2 質問2 ゴカイ棲管の破片はこの製品以外に貝塚から沢山出土しているのか、この製品だけか?
【ご回答】
市原市内ではこれ以外に類例はありません。また、他市の遺跡でも同様に稀な存在です。
●感想
ゴカイ棲管は干潟で特段に珍しいものではないと思います。大きさ・形状とか硬軟を無視すれば、むしろ普通にみられるものであると言っていいのではないかと思います。そのゴカイ棲管が1つだけ出土したという意味を次のように考えます。
「祇園原貝塚の縄文人達はビーチコーミングをいつもしていた。拾ってくるものは人によって違うものが含まれていた。多くの人はゴカイ棲管を見て興味を示さないが、ある縄文人Aさんはゴカイ棲管に興味を持ち拾い、集落に持ち込んだ。」
つまり縄文人は現代人と同じく、人により興味が異なり、たまたま縄文人
Aさん1人がゴカイ棲管に興味をもったので、それが遺物として残ったと考えます。ゴカイ棲管が干潟で特別珍品だったから1つだけしか出土していないというわけではないと考えます。
ゴカイ棲管が1つだけしか出土していないという情報は、逆説的には、多くの縄文人が興味を示さないゴカイ棲管について興味を持った少数の人がいたということを示しています。つまり、縄文人趣味心の多様性を示しているのだと考えます。
3 質問3 この製品が単なる自然遺物ではなく、「確かに人が加工した遺物」であるという確認はどのような特徴で判るのか?(自分には展示物を見て「確かに人の手が加わった」と確認できる様子が判りませんでした。)
【ご回答】
当該品には明確な加工痕跡はありません。しかし形状が管状をしており、ツノガイや動物の長管骨を加工した「管玉」状の装身具と似ていることから、同様の用途に用いられたのではと考えています。当初は「大型のツノガイ」と認識して報告書に掲載したのですが、後に貝類の専門家からツノガイではなくゴカイ棲管と判明しました。
●感想1
このゴカイ棲管は展示コーナー別分類でいえば垂飾になりますが、遺物分類的には自然遺物になるのだと思います。加工痕跡も使用痕跡も無いようです。また形状も垂飾にふさわしい整形的な形状ではありません。
ゴカイ棲管のオルソ投影「上から」
このゴカイ棲管の硬さが気になります。指でつまんで少し力を入れると「グシャ」とつぶれてしまうような感じを受けます。人体に付ける垂飾としては到底使えないのではないだろうかと気になります。
●感想2
このゴカイ棲管は破片であり、破片となる前の製品が存在していたのかもしれません。質問4ご回答のあるように「屈曲するなどした形態」など珍しいモノで加工された垂飾だったのかもしれません。

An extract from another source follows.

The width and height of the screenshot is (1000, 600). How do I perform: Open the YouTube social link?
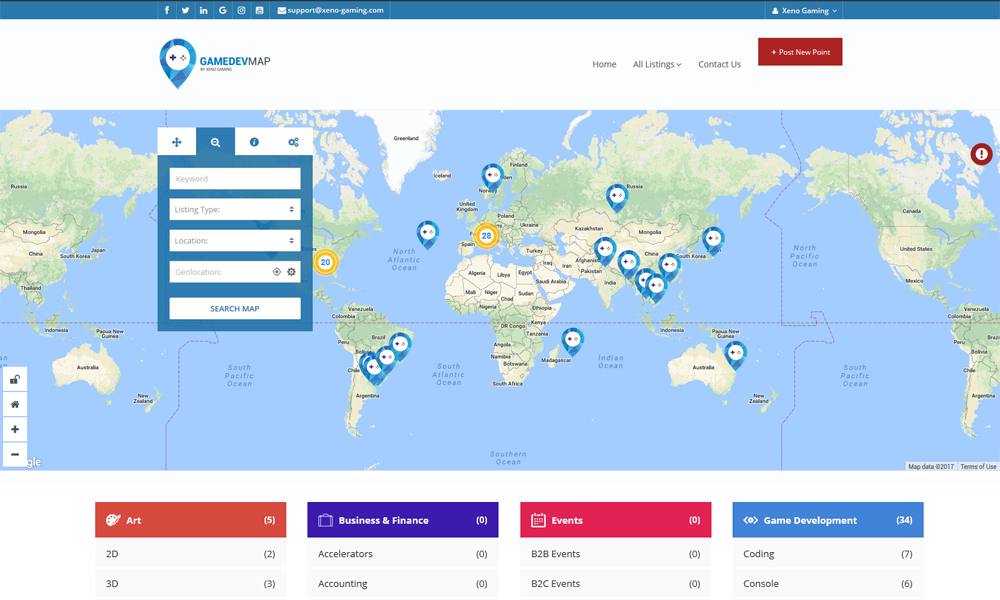(x=260, y=10)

4 質問4 自分は、ゴカイを食料として使っていた(珍重していた・・・だから垂飾にした)と想定しますが、忍澤先生はどのようなご感想を持つでしょうか?
【ご回答】
縄文人が生物であるゴカイそのものにどのような意識をもっていたかはわかりませんが、自然界のあらゆる方面に意識を働かせていた彼らにとって特別な存在だった可能性もあります。棲管は、カルシウム成分が凝固してできた産物で、その形状は可変性ですので、特に「屈曲するなどした形態」のものに興味をもった可能性があります。そのような出土事例をどこかの遺跡発掘調査報告書で見た記憶があります。
●感想
忍澤先生講演では、縄文人はあらゆる生き物を食料とする柔軟性があったから、縄文社会が長く継続発展したとの見解が述べられました。その見解に刺激されて、現代日本人はゴカイを食しませんが、縄文人は食していたかもしれないと空想します。webを調べると、ベトナム料理にはゴカイ料理があります。意外と美味しいかもしれません。
5 総合感想
忍澤先生ご回答を参考にして、自分はつぎのように想像します。
ゴカイ棲管はある縄文人(Aさん)の趣味心で珍しいものとして拾われ、集落に持ち込まれた。そしてAさんにとっては自慢の品であり、保管されたのだと考えます。その時、住居内で飾られた…糸で吊るされ、垂れて飾られた…かもしれません。そうした経過により結果として貝塚に残ったのだと思います。
ゴカイ棲管はある縄文人(Aさん)のビーチコーミングにおける趣味コレクションの一つだったと空想的に結論付けます。
忍澤先生の詳しいご回答、情報提供にあらためて感謝申し上げます。
お陰で学習と思考を大いに楽しむことができました。